## TRY IT
Without the pictures, output all of the data exactly.
SOURCE MATERIAL: Begin
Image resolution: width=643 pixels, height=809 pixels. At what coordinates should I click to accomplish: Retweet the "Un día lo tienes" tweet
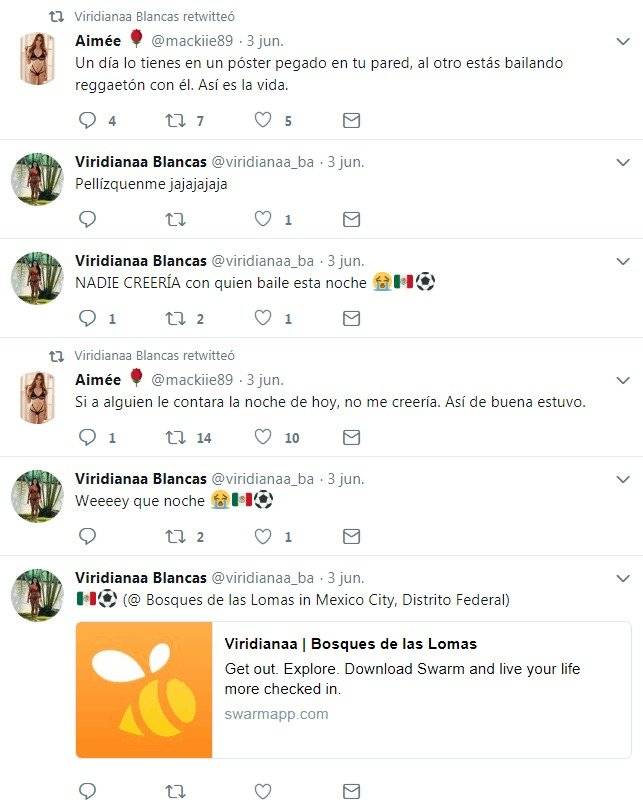click(175, 120)
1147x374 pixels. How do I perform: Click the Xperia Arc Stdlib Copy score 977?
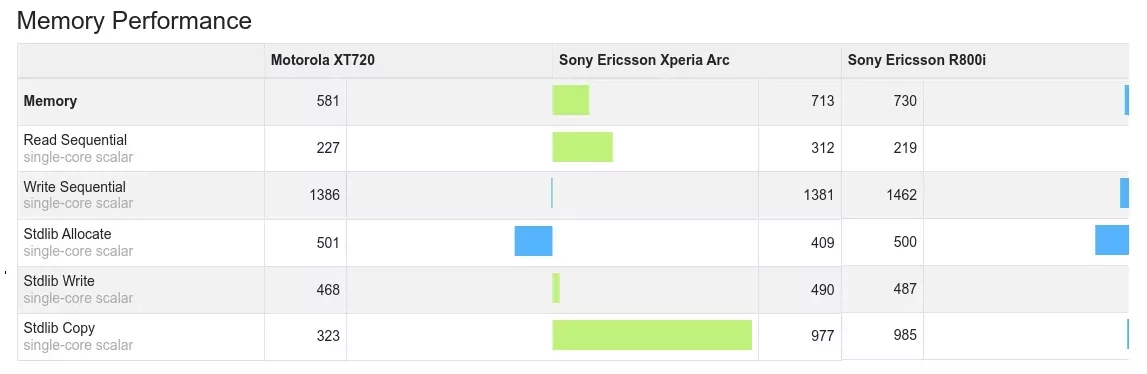(x=822, y=336)
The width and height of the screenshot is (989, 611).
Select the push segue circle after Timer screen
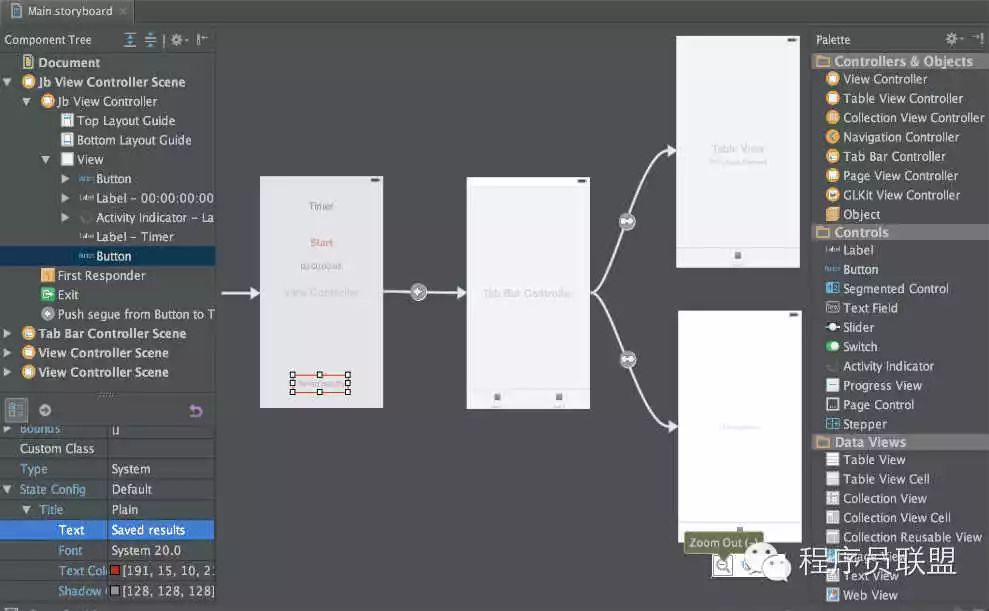[x=418, y=292]
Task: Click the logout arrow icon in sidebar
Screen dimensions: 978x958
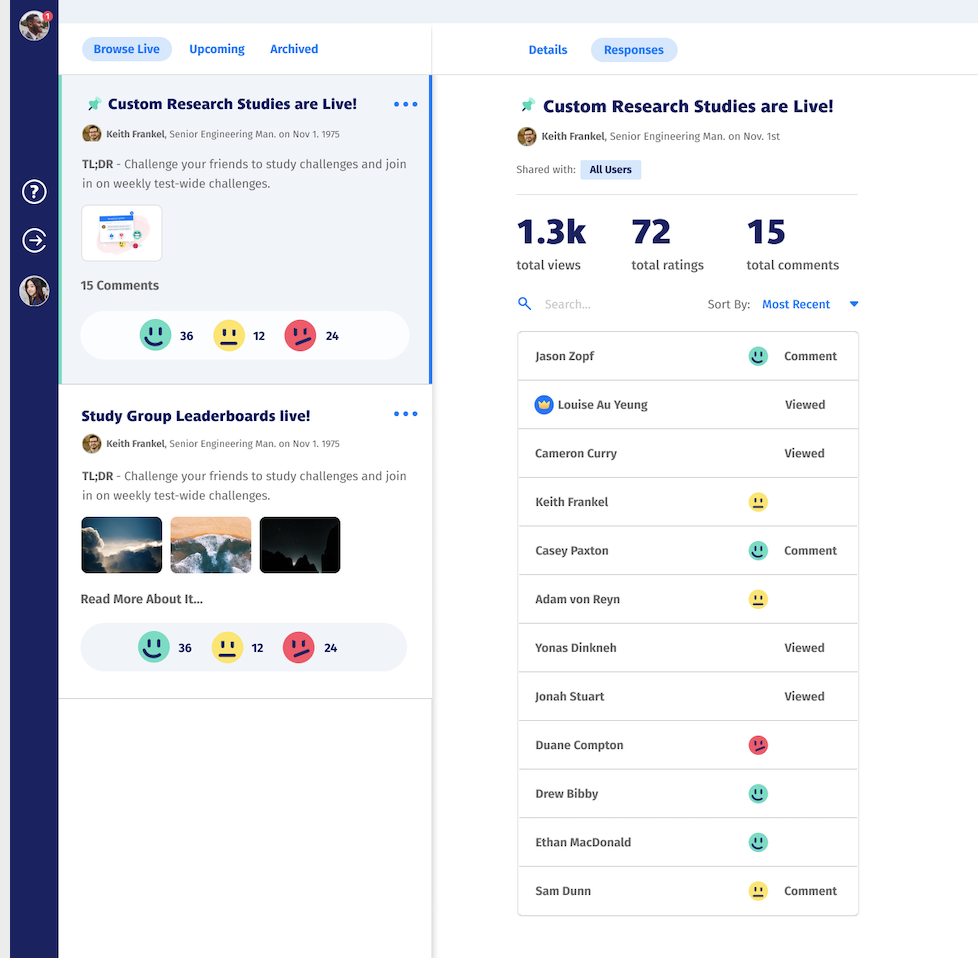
SOURCE MATERIAL: End
## ANSWER TO THIS TASK
Image resolution: width=643 pixels, height=809 pixels. At what coordinates should I click to accomplish: Retweet the "Un día lo tienes" tweet
click(175, 120)
1147x374 pixels. How do I perform: Click the Xperia Arc Stdlib Copy score 977?
(x=822, y=336)
The width and height of the screenshot is (989, 611).
Select the push segue circle after Timer screen
[x=418, y=292]
Task: Click the logout arrow icon in sidebar
Screen dimensions: 978x958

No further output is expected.